• Secret Expected To Shutter
    Anonymous sharing app Secret is shutting down soon, per company sources. There is some talk of current employees receiving modest severance packages. Money isn't the issue; the app raised $35 milliion, but after a major redesign that made the app look like rival Yik Rak, and co-founder Chrys Bader-Wechseler leaving, all bets are off. 
  • Twitter Does Ad Deal With Google
    Twitter has a deal with Google: When brands buy ads on Google, they can also order Promoted Tweets as part of the mix. The deal puts Twitters ads before Google's DoubleClick Bid Manager clients. The ad partnership is opportune for Twitter, which has been struggling to break a perception that the company can't grow users like Facebook, Instagram and younger rivals.
  • Facebook Rolls Out Video Chat
    Facebook announced a new iOS and Android update for Messenger that brings the ability to video chat other users.
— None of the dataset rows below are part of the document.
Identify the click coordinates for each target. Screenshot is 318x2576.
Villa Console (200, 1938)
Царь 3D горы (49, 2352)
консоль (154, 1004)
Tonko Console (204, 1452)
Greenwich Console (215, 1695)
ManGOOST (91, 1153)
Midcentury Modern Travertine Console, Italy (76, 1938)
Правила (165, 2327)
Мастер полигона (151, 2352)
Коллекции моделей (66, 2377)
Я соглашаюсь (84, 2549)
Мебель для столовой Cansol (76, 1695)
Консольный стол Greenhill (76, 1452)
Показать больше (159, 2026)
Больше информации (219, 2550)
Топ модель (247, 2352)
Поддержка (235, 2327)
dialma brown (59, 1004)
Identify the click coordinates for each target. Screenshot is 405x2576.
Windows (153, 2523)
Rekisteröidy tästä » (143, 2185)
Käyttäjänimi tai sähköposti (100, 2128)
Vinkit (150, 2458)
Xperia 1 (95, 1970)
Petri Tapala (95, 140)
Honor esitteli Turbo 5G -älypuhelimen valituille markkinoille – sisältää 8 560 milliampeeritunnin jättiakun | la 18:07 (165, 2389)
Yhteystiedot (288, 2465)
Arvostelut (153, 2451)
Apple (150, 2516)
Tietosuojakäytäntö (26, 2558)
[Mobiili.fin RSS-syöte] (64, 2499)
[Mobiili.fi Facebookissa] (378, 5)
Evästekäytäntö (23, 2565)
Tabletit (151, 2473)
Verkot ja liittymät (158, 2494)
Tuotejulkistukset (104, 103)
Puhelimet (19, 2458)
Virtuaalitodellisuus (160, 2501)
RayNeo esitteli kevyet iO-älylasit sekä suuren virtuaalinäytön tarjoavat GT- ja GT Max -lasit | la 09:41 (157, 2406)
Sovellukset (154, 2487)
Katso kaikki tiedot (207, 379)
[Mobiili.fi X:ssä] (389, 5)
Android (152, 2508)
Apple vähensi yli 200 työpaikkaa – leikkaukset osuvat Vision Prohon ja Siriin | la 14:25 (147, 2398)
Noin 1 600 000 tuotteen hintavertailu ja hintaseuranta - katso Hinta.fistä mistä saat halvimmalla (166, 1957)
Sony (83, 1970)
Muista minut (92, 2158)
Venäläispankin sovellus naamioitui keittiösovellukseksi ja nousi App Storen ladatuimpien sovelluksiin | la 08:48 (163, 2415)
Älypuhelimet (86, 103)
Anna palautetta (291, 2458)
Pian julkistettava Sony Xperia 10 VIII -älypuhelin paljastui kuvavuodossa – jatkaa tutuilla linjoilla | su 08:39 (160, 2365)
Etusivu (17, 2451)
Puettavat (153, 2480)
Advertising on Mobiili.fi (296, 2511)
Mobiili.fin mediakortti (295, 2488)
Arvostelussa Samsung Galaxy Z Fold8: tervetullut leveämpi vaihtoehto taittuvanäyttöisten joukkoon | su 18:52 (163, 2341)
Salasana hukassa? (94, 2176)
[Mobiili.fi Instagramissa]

The feature is coming to 18 markets worldwide first, including the U.K., France, Greece, Ireland, Mexico, Portugal and the U.S., with more to come over the next few months. With video calling, Facebook is pushing a "fast, reliable and high-quality" Messenger experience, even if you're in San Francisco and your friend is in Laos.
  • BuzzFeed Offers Advertisers Pound Tech
    Buzzfeed is sharing more details about a new technology showing how that content actually spreads. Pound (short for Process for Optimizing and Understanding Network Diffusion), goes beyond just counting social media shares and clicks. In a blog post, BuzzFeed Publisher Dao Nguyen  says that will Pound, BuzzFeed can track how a story progresses from user to another, even if it’s across social networks or via Gchat and email.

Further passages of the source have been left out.